Prior to joining The Lindsey Group, Peter spent a brief time at Omega Advisors, a New York based hedge fund, as a macro analyst and portfolio manager. Before this, he was an employee and partner at Miller Tabak + Co for 18 years where he was recently the equity strategist and a portfolio manager with Miller Tabak Advisors. He joined Donaldson, Lufkin and Jenrette in 1992 in their corporate bond research department as a junior analyst. He is also president of OCLI, LLC and OCLI2, LLC, farmland real estate investment funds. He is a CNBC contributor and appears regularly on their network. Peter graduated Magna Cum Laude with a B.B.A. in Finance from George Washington University.

FINANCIAL MARKETS AFFECTED BY TRUMP

The market is celebrating the possibility of major tax reforms, regulatory changes, and infrastructure. The main focus right now is tax reforms. The trade issue is not necessarily going to be one thing; it’s potentially going to be a variety of things as things progress rather than anything particularly planned. The market is celebrating the possibility that we can break out of the 2-2.5% GDP range over the next couple of years. It’s driven by tax policy that’s more conducive to capital investment, which has been a drag on GDP. That’s the optimism; the question is whether it’s going to get passed and when it’ll be impactful.
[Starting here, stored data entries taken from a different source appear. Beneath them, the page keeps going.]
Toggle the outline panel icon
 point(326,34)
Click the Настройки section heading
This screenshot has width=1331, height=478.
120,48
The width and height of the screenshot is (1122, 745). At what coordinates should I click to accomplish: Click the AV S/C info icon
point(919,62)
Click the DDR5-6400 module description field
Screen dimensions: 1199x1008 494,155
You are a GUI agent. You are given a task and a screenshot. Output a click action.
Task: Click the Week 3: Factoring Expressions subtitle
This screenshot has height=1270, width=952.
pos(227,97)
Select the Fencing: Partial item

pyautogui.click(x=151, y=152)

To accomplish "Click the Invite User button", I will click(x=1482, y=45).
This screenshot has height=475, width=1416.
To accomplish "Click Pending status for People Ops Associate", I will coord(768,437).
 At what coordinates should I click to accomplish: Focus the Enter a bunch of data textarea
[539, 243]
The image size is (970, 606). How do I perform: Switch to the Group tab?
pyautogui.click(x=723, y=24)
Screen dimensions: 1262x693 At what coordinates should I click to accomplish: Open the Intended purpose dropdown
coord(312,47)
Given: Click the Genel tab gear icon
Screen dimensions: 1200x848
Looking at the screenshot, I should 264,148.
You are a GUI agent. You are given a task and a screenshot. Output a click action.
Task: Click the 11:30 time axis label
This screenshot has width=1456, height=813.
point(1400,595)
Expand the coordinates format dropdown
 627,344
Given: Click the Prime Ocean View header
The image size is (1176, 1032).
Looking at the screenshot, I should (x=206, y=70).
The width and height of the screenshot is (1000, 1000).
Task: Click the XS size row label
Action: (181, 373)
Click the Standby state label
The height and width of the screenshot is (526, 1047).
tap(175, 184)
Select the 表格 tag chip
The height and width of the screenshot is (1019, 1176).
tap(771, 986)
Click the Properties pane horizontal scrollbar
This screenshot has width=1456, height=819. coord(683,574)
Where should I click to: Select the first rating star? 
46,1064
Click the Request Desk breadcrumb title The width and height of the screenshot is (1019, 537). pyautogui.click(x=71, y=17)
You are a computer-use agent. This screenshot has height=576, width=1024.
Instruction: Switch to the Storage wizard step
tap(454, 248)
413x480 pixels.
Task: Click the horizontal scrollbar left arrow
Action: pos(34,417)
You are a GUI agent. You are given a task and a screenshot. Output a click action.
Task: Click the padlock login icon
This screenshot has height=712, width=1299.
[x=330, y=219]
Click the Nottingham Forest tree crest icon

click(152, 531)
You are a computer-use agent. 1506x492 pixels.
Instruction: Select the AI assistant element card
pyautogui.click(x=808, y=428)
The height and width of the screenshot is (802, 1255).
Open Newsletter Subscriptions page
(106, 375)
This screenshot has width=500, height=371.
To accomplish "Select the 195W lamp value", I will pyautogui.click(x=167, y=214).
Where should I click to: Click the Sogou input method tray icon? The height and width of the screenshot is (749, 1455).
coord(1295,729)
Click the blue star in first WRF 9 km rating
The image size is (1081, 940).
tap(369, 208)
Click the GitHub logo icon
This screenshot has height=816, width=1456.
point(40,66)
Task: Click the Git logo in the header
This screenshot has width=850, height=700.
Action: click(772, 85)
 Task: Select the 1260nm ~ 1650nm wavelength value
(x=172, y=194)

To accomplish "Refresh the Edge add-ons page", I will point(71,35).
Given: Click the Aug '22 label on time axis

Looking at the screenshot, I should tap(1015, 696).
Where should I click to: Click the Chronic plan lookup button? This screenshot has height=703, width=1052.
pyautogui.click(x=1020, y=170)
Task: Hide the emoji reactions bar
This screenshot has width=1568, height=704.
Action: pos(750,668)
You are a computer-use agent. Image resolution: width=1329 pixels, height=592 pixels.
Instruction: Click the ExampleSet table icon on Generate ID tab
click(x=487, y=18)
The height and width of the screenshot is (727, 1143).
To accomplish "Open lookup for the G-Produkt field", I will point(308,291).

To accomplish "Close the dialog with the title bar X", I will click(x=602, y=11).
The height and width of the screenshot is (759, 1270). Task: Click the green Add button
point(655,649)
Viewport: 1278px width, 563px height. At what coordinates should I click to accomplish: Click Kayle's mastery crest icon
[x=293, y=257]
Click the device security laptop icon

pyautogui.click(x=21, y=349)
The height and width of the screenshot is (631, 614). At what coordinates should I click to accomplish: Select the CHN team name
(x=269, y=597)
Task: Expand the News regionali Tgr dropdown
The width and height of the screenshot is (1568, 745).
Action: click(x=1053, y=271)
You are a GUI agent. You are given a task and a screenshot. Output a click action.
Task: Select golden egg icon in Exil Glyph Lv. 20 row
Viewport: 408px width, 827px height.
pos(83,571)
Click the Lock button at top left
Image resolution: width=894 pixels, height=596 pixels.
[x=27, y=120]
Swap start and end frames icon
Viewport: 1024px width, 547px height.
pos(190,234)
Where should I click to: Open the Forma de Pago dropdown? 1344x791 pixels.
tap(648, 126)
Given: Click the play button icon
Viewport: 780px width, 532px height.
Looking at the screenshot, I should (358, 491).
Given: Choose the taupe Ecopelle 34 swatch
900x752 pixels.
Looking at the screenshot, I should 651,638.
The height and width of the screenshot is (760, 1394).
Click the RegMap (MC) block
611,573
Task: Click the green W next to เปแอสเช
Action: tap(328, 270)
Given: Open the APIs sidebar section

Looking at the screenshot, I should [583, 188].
If it does pass, we’re not going to feel the impact until 2018-2019. In the meantime, there are still challenges the US economy faces, both in terms of US growth, global growth, and changes in monetary policy and a different direction in interest rates globally. There’s a tremendous amount of optimism going into the New Year, but it’s really going to come down to timing. After inauguration day we might see markets take a step back.

Infrastructure spending is going to be the second thing administration focusses on. They want to get this tax bill passed, and they need to do it as revenue neutral as they can. They’re going to spend the most amount of capital on that, and infrastructure spending is not happening any time soon and shouldn’t even be part of the discussion right now. Trump will be expending quite a bit of his political capital on appointing someone to the Supreme Court right away, as well as gathering up the money needed to push through the infrastructure spending. February 2017 will be the third longest economic expansion in the post WW2 era, and you have to ask yourself if this economy is going die of exhaustion.

Interest rates are moving higher and historically those long term long time expansions have been tripped up by rises in interest rates. What got us here was a decade of zero interest rates and massive quantitative easing, and now we’re seeing no QE and rising interest rates. We’ve built this economic and market construct that’s addicted to low levels of interest rates. So we can all be excited about Trump liberalizing the US economy, but he still has to deal with the unwinding of the biggest bubble we’ve ever had. And that’s not going to be painless.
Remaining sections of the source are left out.